- **SOURCE**

__________________________________________________

L’aspect contractuel, un prérequis pour couvrir ce risque
Traiter le risque lié aux prestataires n’est pas simple. Une grande entreprise peut compter plusieurs milliers de sous-traitants dans le monde et sa DSI n’a pas de pouvoir direct sur les pratiques de sécurité chez ces derniers.
Un premier levier d’action est contractuel. L’entreprise peut définir un certain nombre d’obligations dans les contrats qu’elle signe avec ses fournisseurs. La Commission Européenne propose des clauses types à intégrer aux contrats pour le volet protection des données personnelles. Cela permet de rappeler au sous-traitant ses obligations et s’assurer de sa conformité au RGPD.
Une DSI doit intégrer à ses contrats des clauses cyber très pragmatiques comme tout simplement faire mentionner le nom de la personne et de son suppléant à appeler d’urgence en cas de cyberattaque.
Des contraintes techniques peuvent être définies par contrat, telles que :
- des moyens de protection,
- un certain niveau de chiffrement des données,
- une fréquence de mise à jour des systèmes.
L’entreprise peut aussi imposer à son partenaire un droit d’audit de ses systèmes si celui-ci est particulièrement critique dans ses process.
Le défi d’évaluer le niveau de sécurité effectif de ses partenaires
L’approche contractuelle est un prérequis, mais une signature au bas d’un contrat ne repoussera pas les attaquants. Il est impossible pour une entreprise de se contenter de ce levier : elle doit disposer d’une idée plus précise de la maturité cyber de ses partenaires.
L’approche la plus fréquente est de demander à la direction des achats d’envoyer un questionnaire de sécurité avant de référencer un nouveau fournisseur.
Ces questionnaires comptent bien souvent des dizaines questions. L’objectif est pour un RSSI de se faire une idée des mesures de protection en place :
- quel type de firewall a été déployé,
- quels moyens de chiffrement sont mis en place pour sécuriser les données,
- quelles sont les mesures d’identification des utilisateurs,
- etc.
L’inconvénient ? Ces questionnaires sont parfois très détaillés et les fournisseurs peuvent avoir tendance à surestimer leur niveau de sécurité pour décrocher un nouveau contrat. En outre, cette pratique s’étant généralisée, ce sont des dizaines de questionnaires de ce type qu’une entreprise reçoit chaque année et le temps accordé à la rédaction des réponses dépend beaucoup de la taille du demandeur.
Des prestataires qui vérifient… des prestataires
Il est impossible d’envoyer ses équipes cyber auprès de centaines, voire de milliers de prestataires pour vérifier leur architecture de sécurité.

__________________________________________________

- **ENTRÉES EXTRAITES**
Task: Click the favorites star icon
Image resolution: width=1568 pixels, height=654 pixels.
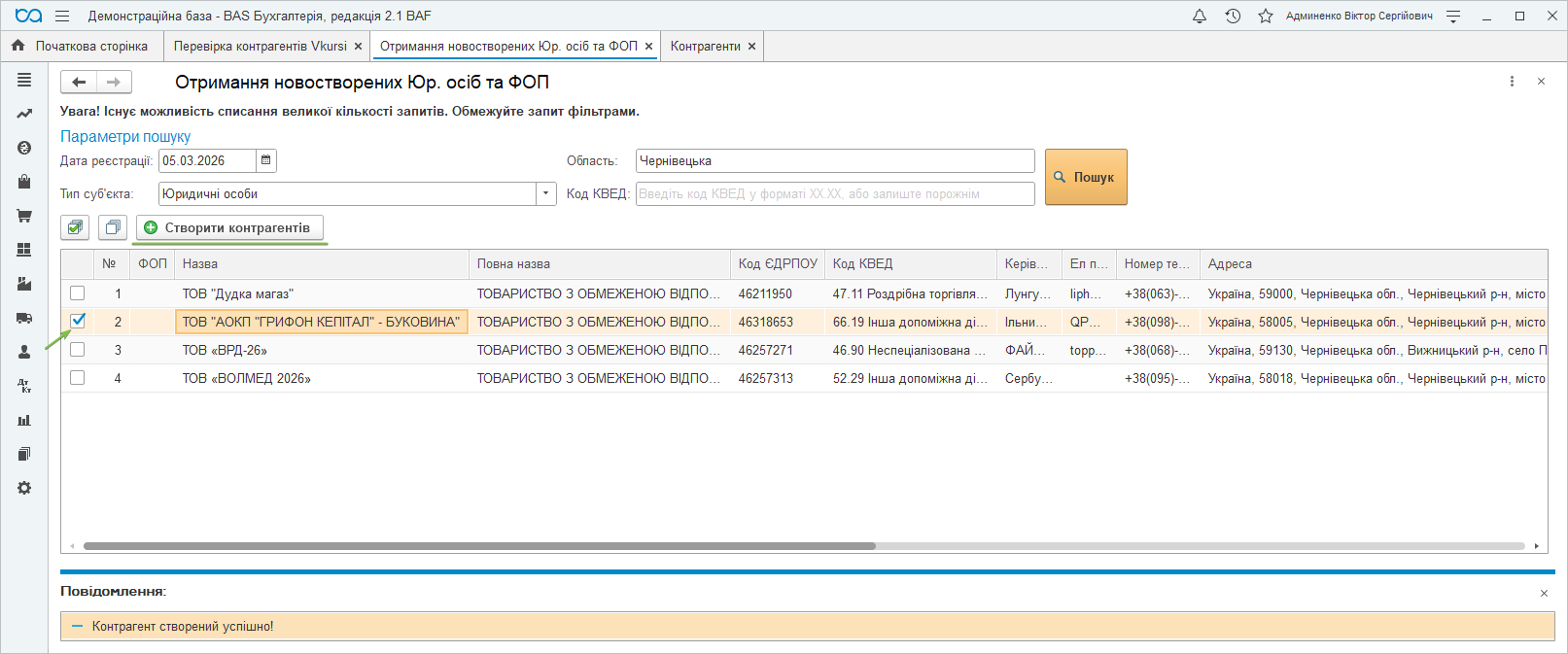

__________________________________________________

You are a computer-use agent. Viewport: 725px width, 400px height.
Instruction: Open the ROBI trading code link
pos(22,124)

__________________________________________________

- **À FAIRE**
(a) Répondez à ces questions sur le texte consacré aux risques liés aux prestataires :
(i) Qui propose des clauses types à ajouter aux contrats pour la protection des données personnelles ?
(ii) Quel service envoie en général le questionnaire de sécurité avant qu'un nouveau fournisseur soit référencé ?
(iii) D'après le texte, dans quel but les fournisseurs peuvent-ils surestimer leur niveau de sécurité ?
(b) Poursuivez le texte sur les risques liés aux prestataires à partir de sa dernière phrase.

- **RÉPONSES**
(a)
(i) La Commission Européenne.
(ii) La direction des achats.
(iii) Pour décrocher un nouveau contrat.

(b)
Seuls quelques prestataires critiques peuvent être visités chaque année. Or si on se base sur le fait que l’attaquant va exploiter le maillon le plus faible pour atteindre son objectif, un grand donneur d’ordre doit étoffer sa stratégie d’audit, d’un volet relatif aux PME.
Un véritable marché dédié à répondre à ce besoin est né ces dernières années, celui du Third-Party Cyber Security Risk Assessment, c’est-à-dire la gestion du risque lié à ces tierces parties. Leur modèle est de répliquer le système de notation financière des entreprises dans le monde de la cybersécurité. Une note de sécurité est attribuée à chaque fournisseur. Certains prestataires réalisent une évaluation purement technique de la sécurité de chaque entreprise en scannant les données disponibles sur le web.
Cette approche automatisée est un moyen de couvrir un grand nombre d’entreprises, mais celle-ci se limite à la partie émergée de l’iceberg ; on n’évalue que la face visible des systèmes informatiques depuis Internet et non pas ses équipements et process internes.
Ces prestataires peuvent aussi prendre en charge l’envoi des questionnaires de sécurité à l’ensemble des parties tierces de leur client.
Ceux-ci compilent l’ensemble des réponses, analysent les résultats et produisent un reporting global et détaillé. Certains mettent à disposition des consultants qui vont vérifier la cohérence et la véracité des réponses en appelant chaque répondant.
Quelle que soit la solution choisie ou plutôt la combinaison de solutions retenues, il est aujourd’hui impossible de négliger ce risque lié aux tierces parties. De plus en plus, les grandes entreprises vont sélectionner leurs fournisseurs en fonction de leur maturité cyber et celles qui ne disposent pas des moyens de protection et de chiffrement les plus modernes se verront barrer l’accès à de nombreux clients potentiels.